Cuando Roman comenzó a construir la casa hace muchos años, fue al banco a pedir un préstamo a una “mujer muy guapa con el pelo rubio claro”. Le conté todo sobre la casa y ella me dijo: “Quizás algún día me la enseñes”. Así que le pedí su número y la invité a tomar un café. Tanya y Roman se casaron poco después y ahora tienen dos hijos, Alexi, de 12 años, e Yvan, de 21. Ahora, finalmente, su casa está casi terminada: “Pilares blancos y paredes azules, solo faltan unas tejas en el tejado... y quizá también una piscina”. Me cuenta que a su familia le encantaba ir a nadar al mar en Odesa. “Solíamos ir todos juntos.

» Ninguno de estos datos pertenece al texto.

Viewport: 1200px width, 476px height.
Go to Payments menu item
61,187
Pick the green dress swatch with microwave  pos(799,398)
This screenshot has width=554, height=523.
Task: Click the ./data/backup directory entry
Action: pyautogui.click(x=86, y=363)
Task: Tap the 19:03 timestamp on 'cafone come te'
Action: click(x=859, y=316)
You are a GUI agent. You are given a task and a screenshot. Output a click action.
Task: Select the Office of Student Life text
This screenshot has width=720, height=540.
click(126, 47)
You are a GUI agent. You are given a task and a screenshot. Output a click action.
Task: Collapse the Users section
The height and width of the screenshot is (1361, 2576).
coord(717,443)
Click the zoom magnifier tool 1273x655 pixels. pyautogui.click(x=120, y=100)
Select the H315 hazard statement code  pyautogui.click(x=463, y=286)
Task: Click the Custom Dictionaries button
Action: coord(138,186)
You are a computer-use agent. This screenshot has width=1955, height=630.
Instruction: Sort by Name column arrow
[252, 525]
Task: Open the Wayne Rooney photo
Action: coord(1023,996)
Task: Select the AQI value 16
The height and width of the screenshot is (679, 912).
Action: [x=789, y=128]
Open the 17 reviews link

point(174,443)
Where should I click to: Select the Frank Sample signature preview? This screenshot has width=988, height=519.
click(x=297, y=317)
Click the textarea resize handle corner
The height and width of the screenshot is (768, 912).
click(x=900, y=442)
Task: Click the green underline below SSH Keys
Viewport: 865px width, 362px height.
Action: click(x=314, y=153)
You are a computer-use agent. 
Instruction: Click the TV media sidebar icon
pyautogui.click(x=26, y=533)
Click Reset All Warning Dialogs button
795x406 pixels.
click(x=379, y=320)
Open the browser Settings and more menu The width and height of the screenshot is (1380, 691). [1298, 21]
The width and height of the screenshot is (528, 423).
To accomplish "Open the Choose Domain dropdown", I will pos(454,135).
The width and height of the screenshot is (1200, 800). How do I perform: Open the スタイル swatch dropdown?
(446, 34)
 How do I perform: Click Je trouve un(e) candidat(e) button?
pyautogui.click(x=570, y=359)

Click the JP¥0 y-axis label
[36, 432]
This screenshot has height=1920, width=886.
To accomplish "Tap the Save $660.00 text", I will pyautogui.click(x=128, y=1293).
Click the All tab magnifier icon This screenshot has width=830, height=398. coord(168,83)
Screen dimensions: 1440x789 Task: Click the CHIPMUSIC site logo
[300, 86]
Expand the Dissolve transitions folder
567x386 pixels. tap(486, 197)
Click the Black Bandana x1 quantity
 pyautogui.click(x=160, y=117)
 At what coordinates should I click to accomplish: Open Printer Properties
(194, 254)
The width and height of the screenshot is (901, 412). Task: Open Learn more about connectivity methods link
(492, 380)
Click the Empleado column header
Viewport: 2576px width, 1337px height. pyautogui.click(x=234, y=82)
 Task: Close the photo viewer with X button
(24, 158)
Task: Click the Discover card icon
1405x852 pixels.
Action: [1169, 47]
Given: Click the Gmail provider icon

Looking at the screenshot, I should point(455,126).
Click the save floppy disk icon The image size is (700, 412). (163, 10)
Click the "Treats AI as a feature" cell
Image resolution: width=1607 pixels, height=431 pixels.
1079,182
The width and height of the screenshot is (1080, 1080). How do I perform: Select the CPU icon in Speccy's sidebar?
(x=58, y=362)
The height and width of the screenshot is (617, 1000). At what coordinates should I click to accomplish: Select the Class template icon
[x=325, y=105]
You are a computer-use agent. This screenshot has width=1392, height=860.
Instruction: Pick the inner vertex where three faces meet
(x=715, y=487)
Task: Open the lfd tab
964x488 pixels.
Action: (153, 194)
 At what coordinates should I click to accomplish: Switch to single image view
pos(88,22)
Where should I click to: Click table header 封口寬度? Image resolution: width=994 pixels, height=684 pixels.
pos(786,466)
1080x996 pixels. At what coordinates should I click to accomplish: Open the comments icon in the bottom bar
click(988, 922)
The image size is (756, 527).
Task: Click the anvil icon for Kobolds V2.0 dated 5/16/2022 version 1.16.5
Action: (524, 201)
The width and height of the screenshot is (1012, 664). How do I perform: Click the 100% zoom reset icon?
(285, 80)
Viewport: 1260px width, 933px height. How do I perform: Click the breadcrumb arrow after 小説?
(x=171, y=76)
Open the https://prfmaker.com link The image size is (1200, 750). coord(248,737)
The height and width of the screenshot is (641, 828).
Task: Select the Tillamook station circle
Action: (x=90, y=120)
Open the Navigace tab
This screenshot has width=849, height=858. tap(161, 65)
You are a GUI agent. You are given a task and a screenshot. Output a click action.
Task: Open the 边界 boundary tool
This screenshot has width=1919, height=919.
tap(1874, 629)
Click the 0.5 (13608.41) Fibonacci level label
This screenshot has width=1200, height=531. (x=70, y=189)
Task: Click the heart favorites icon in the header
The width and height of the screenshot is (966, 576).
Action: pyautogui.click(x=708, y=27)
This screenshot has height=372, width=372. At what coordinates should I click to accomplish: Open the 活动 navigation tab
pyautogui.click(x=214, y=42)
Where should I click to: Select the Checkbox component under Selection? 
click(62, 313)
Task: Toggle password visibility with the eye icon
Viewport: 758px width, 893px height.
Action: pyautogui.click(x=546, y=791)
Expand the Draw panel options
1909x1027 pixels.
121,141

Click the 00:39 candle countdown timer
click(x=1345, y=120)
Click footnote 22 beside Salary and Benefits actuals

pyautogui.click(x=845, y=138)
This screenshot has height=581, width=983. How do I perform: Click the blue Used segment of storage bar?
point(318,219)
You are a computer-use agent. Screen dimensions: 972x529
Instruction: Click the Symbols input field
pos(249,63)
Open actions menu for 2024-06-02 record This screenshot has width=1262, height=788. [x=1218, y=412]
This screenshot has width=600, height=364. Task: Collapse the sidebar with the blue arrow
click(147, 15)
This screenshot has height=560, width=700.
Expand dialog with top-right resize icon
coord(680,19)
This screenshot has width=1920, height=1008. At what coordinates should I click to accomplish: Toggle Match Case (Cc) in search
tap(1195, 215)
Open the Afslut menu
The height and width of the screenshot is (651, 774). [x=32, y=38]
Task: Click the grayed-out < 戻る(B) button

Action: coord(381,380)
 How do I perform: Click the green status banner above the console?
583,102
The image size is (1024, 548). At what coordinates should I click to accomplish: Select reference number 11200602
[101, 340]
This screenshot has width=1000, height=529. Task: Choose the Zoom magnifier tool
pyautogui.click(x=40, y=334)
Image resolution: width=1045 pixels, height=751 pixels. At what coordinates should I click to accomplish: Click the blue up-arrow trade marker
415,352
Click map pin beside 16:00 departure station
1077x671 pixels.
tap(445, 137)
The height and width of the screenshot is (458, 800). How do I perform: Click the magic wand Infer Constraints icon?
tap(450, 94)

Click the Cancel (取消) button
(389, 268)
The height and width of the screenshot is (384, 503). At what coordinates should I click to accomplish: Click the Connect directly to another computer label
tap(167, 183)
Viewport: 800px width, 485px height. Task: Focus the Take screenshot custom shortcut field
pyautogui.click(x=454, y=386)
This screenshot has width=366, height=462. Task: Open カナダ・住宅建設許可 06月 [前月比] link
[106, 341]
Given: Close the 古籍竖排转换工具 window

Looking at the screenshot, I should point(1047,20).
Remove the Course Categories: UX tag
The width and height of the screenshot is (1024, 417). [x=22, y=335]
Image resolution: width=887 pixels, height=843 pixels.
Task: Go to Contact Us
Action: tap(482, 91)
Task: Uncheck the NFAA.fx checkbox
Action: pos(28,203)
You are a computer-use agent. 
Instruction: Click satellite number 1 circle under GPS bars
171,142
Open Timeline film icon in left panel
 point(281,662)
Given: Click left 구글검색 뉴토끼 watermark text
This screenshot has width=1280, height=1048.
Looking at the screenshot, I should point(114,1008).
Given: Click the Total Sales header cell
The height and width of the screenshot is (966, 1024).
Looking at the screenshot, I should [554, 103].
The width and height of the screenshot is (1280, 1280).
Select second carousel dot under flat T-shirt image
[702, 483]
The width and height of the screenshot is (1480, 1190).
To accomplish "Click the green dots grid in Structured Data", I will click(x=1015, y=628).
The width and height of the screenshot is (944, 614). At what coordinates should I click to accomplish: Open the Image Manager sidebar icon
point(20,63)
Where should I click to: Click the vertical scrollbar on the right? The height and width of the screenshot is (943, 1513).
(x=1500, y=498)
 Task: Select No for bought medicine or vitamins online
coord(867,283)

Pero cuando pienso en volver a hacerlo hay algo que no alcanzo a comprender: ¿cómo voy a poder meterme en el mar? ¿Se puede nadar con una prótesis?”. Ignoro la respuesta, pero, tras una larga pausa, Roman sí la sabe: 'Yvan va al gimnasio. Sus músculos son incluso más grandes que los míos. Puede llevarme a la espalda hasta el mar. Y yo nadaré con él. Luego me sacará del agua y me sentará en la silla, y yo me volveré a poner las prótesis. Así es como lo haremos“.